[DESCRIPTION OF THE TASK]
From the line containing "How do I perform: Navigate" down to the line containing "the 'Mỗi người" in the records below, reproduce every line exactly, ends included, and omit all others.

(Collected data)

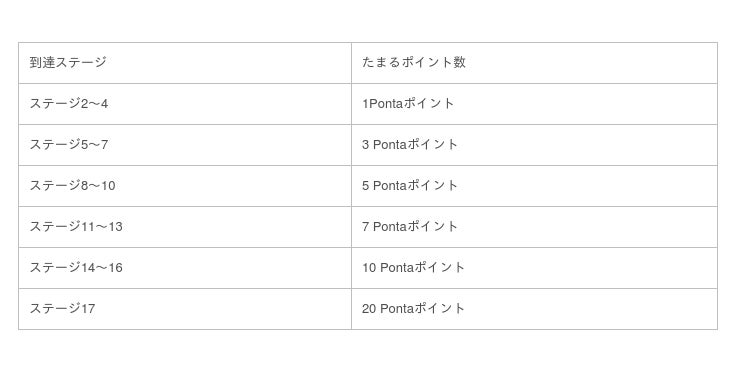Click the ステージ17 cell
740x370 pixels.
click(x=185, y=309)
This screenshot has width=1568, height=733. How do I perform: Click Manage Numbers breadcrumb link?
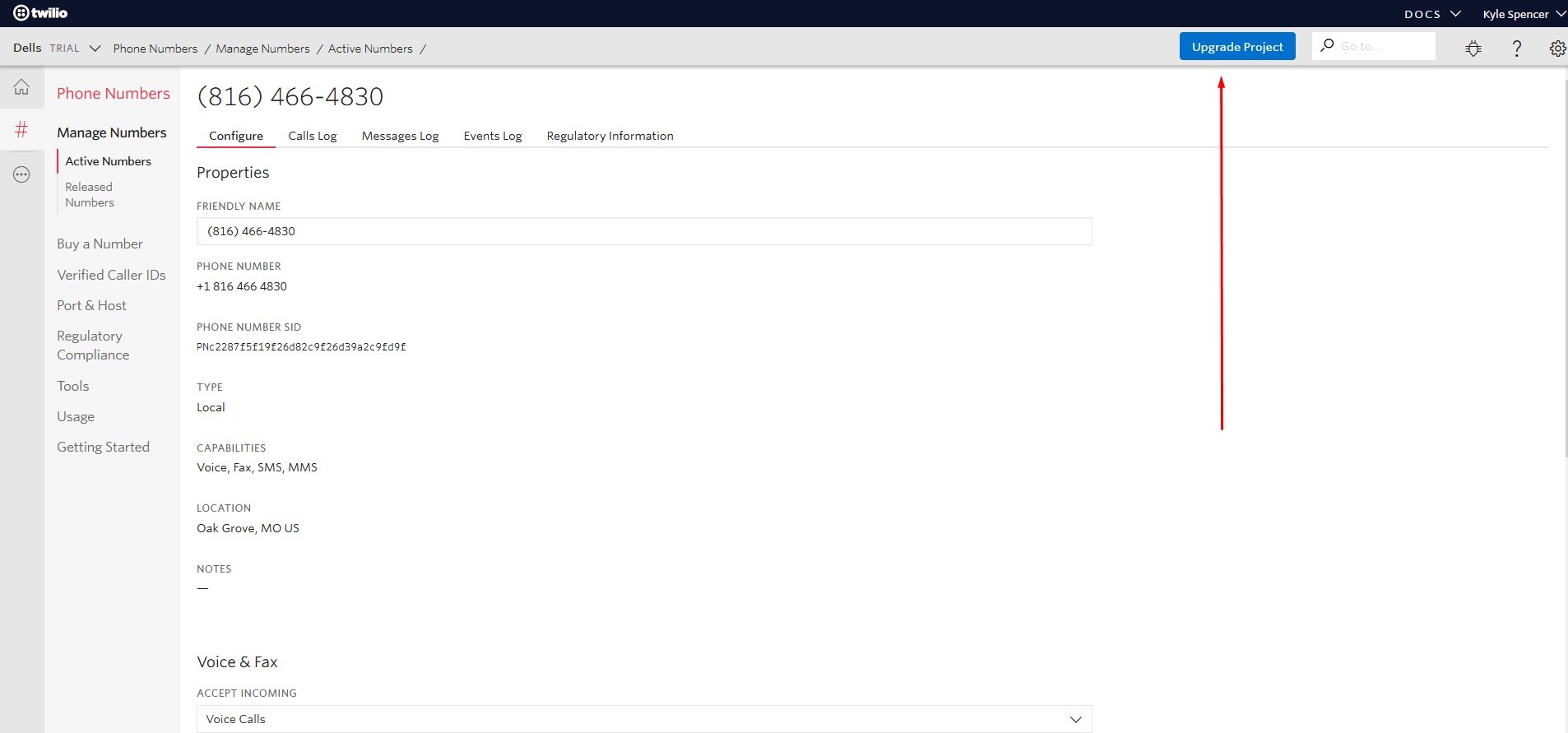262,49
==
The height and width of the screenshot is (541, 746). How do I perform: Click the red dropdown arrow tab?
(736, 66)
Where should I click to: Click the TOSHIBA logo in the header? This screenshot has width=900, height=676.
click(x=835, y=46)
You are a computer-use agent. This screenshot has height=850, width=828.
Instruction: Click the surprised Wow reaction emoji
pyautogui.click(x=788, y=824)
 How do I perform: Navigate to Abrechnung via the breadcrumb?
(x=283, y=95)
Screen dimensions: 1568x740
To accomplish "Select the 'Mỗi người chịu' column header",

[ANSWER TO THE PROBLEM]
 How do I perform: Navigate to Abrechnung via the breadcrumb?
(x=283, y=95)
Screen dimensions: 1568x740
To accomplish "Select the 'Mỗi người chịu' column header",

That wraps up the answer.